People are living longer. Baby boomers are hitting retirement. Billions of pounds sit in drawdown contracts and thousands of retirees need advice
Along with this huge opportunity come plenty of problems. Despite huge pushes to encourage more saving for retirement, annuity rates are shockingly poor. More and more retirees are asking themselves why they would want to lock in to a low rate when they could retain investment control in drawdown.
But drawdown is no simple option. Seemingly constant tinkering with the Gad rate for income has seen retirees pushed from pillar to post, moving from 120 per cent to 100 per cent and back again, seeing potentially huge drops in income throughout.
In Money Management’s inaugural drawdown survey, we take a look at more than 50 drawdown providers and ask the key questions: what do they cost? How much of their business is advised?

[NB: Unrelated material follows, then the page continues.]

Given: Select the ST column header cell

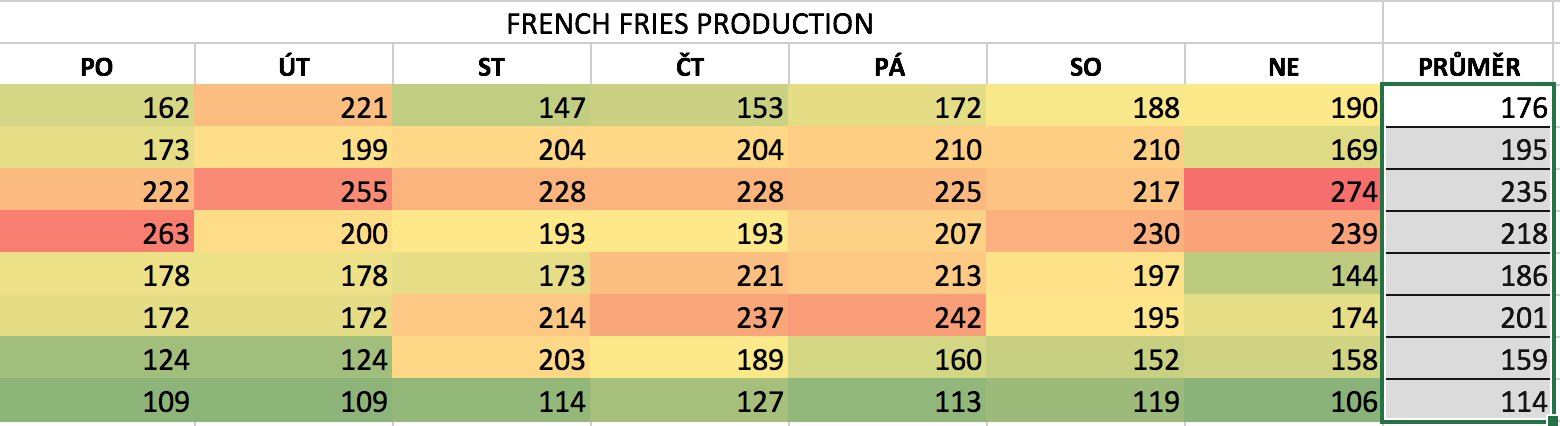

How much income are retirees taking?
Flexible choices
The income drawdown survey was sent out to all the providers we could uncover. Of these, 59 returned the information we requested.

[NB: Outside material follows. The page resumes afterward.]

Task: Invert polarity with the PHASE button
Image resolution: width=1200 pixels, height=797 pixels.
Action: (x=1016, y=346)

While most of the larger players responded, some notable absentees include Fidelity, who “could not help on this occasion”; JP Morgan, who did not wish to participate; and St James’s Place, which said it did not have the resources to complete it in the time provided.
As Table 1 shows, the vast majority of income drawdown providers come from the self-invested personal pension (Sipp) market – a natural conclusion, since Sipps offer investment control as drawdown does. But a few offer drawdown as a follow-on from a personal pension, as highlighted in the table.

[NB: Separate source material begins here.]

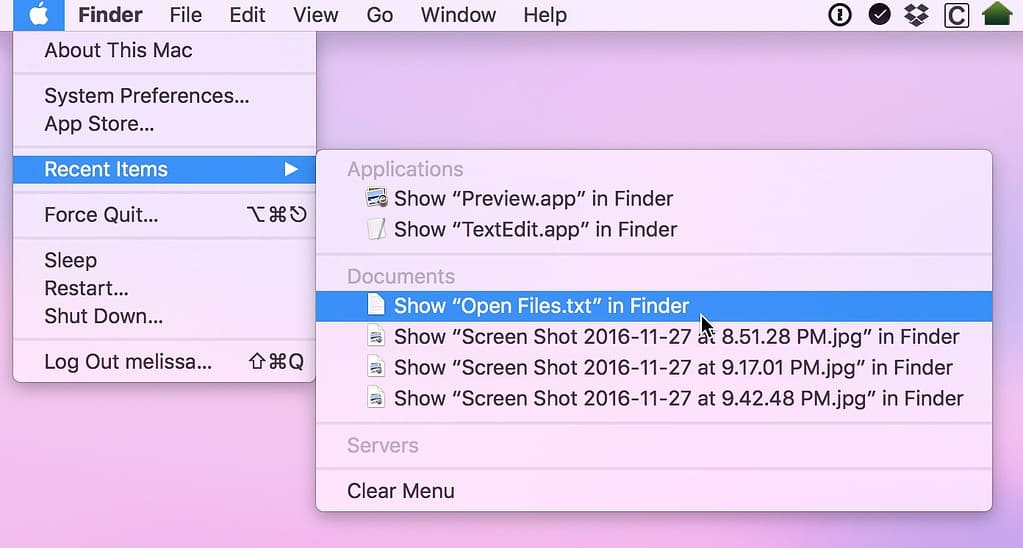The width and height of the screenshot is (1023, 548).
Task: Click the Apple logo menu icon
Action: click(39, 15)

The total number of drawdown customers for all providers featured is 243,439. This includes some of the bigger players, such as Standard Life (45,000 customers) and Scottish Life (33,000 customers). Drawdown assets totalled £38.9bn, an average of almost £160,000 per client.
Over the coming years, it will be possible to identify any trends in the numbers of individuals taking drawdown.
Although some natural attrition is to be expected following deaths, with longer life expectancy, people may remain in drawdown for longer and more clients may choose this route over an annuity.
Some providers have reported that drawdown sales have struggled in recent years. But, with a large amount of wealth heading towards retirement, there is every chance this will turn around.
“Drawdown sales on the whole have declined from previous years,” says Aviva.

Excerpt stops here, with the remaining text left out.